Welcome to my Blog

It mostly covers my work as UNISON Scotland's Head of Policy and Public Affairs although views are my own. For full coverage of UNISON Scotland's policy and campaigns please visit our web site. You can also follow me on Twitter. I hope you find this blog interesting and I would welcome your comments.

Friday, 7 October 2011

Public service reform and the workforce

I was speaking at the Holyrood conference today - Roadmap for Change: Making Christie a Reality. A very good turnout for one of the better conferences on this issue.

My comments focused on workforce aspects of reform. Given the staff intensive nature of public services you might think that the workforce would be a key feature of government strategies. Sadly this has been far from the case over the years, with the workforce being an afterthought in a related HR strategy.

The Christie Commission report and the Scottish Government response is different. They make the workforce central to reform. The workforce is one of the four 'pillars' of Scottish Government reform plans.

Of course we shouldn't get too starry eyed about  this. There couldn't be a more difficult time to engage the workforce. A pay freeze, 21,000 job losses, undermining terms and conditions and of course the current attack on pensions. Public service workers didn't cause the crisis but they are paying the price.

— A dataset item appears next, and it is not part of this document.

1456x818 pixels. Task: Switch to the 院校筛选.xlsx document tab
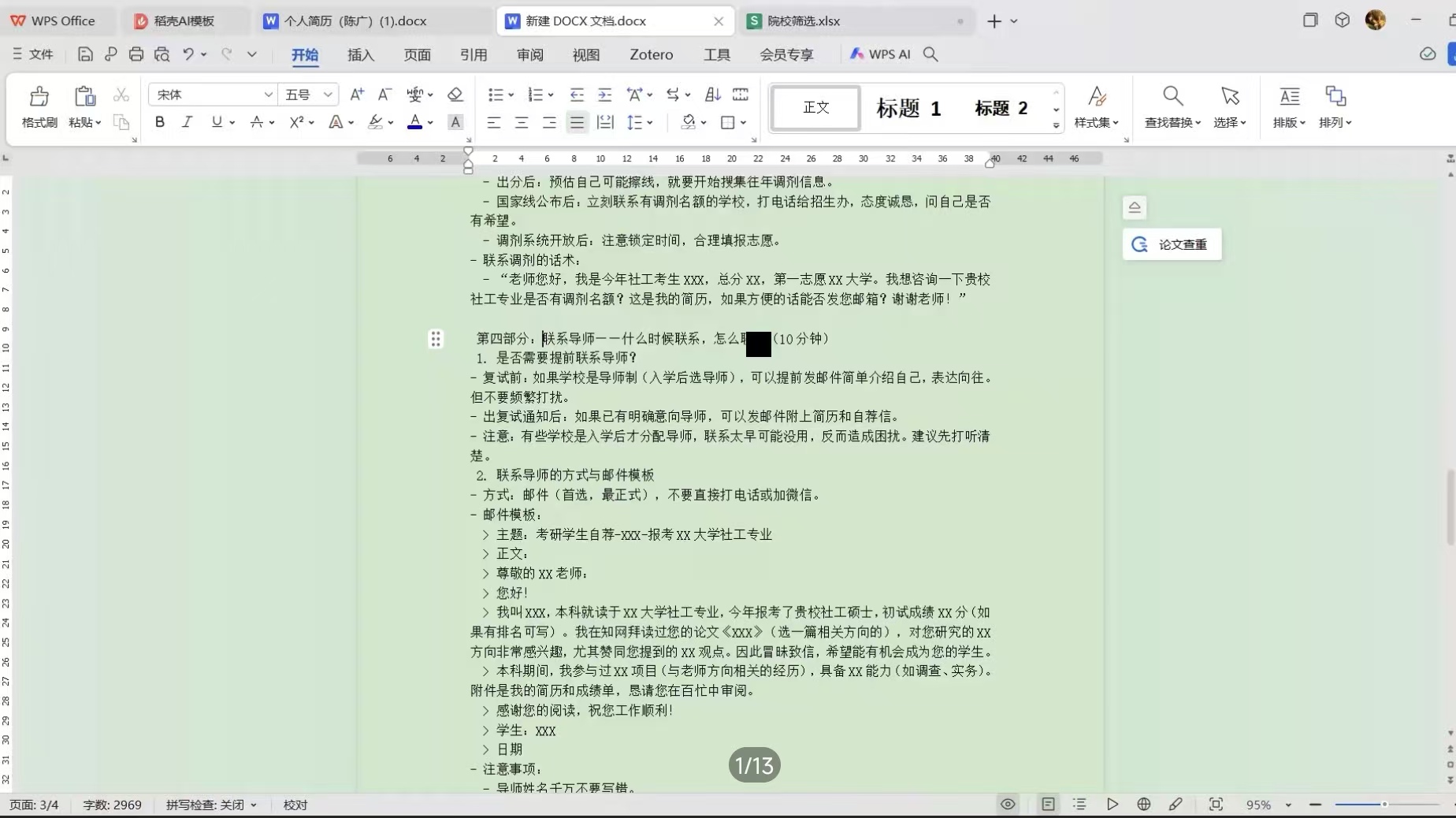click(804, 21)
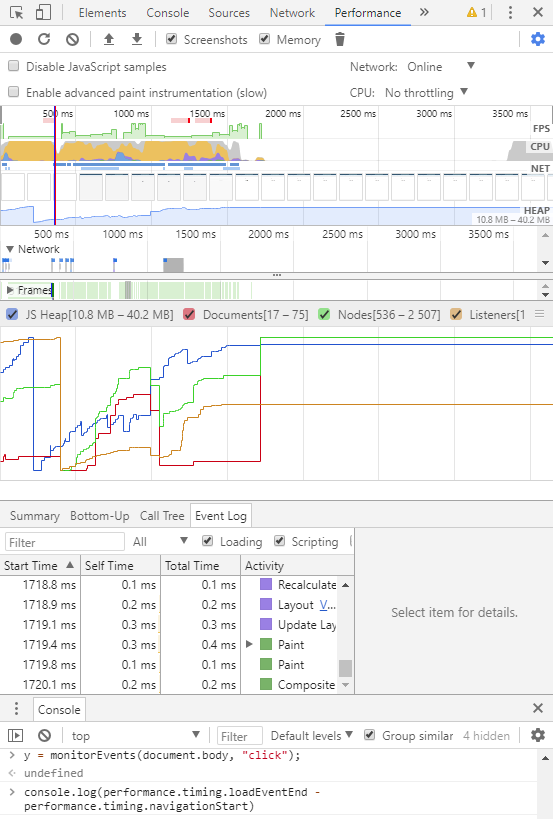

Those staff who are left are being spread more thinly trying to deliver services. So it is important that there is some focus on their needs. Christie recommendations included:
  • Strengthening the public service ethos
  • Workforce development
  • Involvement in designing and improving their jobs
  • Improving the level of autonomy and empowerment
There are two contrasting approaches to workforce involvement in public service reform in Scotland today. A consultant led, top down, one size fits all approach - what I would describe as "one I prepared earlier". The other is a bottom up design of services involving staff and service users. The Systems Thinking approach championed by John Seddon is a good example of this. The former is exemplified by back office factory shared service solutions. Ironically the very approach championed by the sponsor of today's conference - Deloittes. Although interestingly it didn't appear in their presentation!

The bottom up approach can be implemented locally, but other issues need a national approach. These include:
  • A common competency framework
  • Interdisciplinary training
  • Partnership industrial relations
  • Job security
  • National frameworks on procurement, organisational change, pay and pensions.
Change is always difficult but involving the workforce and their trade unions at an early stage is essential to effective change management. There are good examples of this in Scotland, but as in other aspects of reform - others have a long way to travel.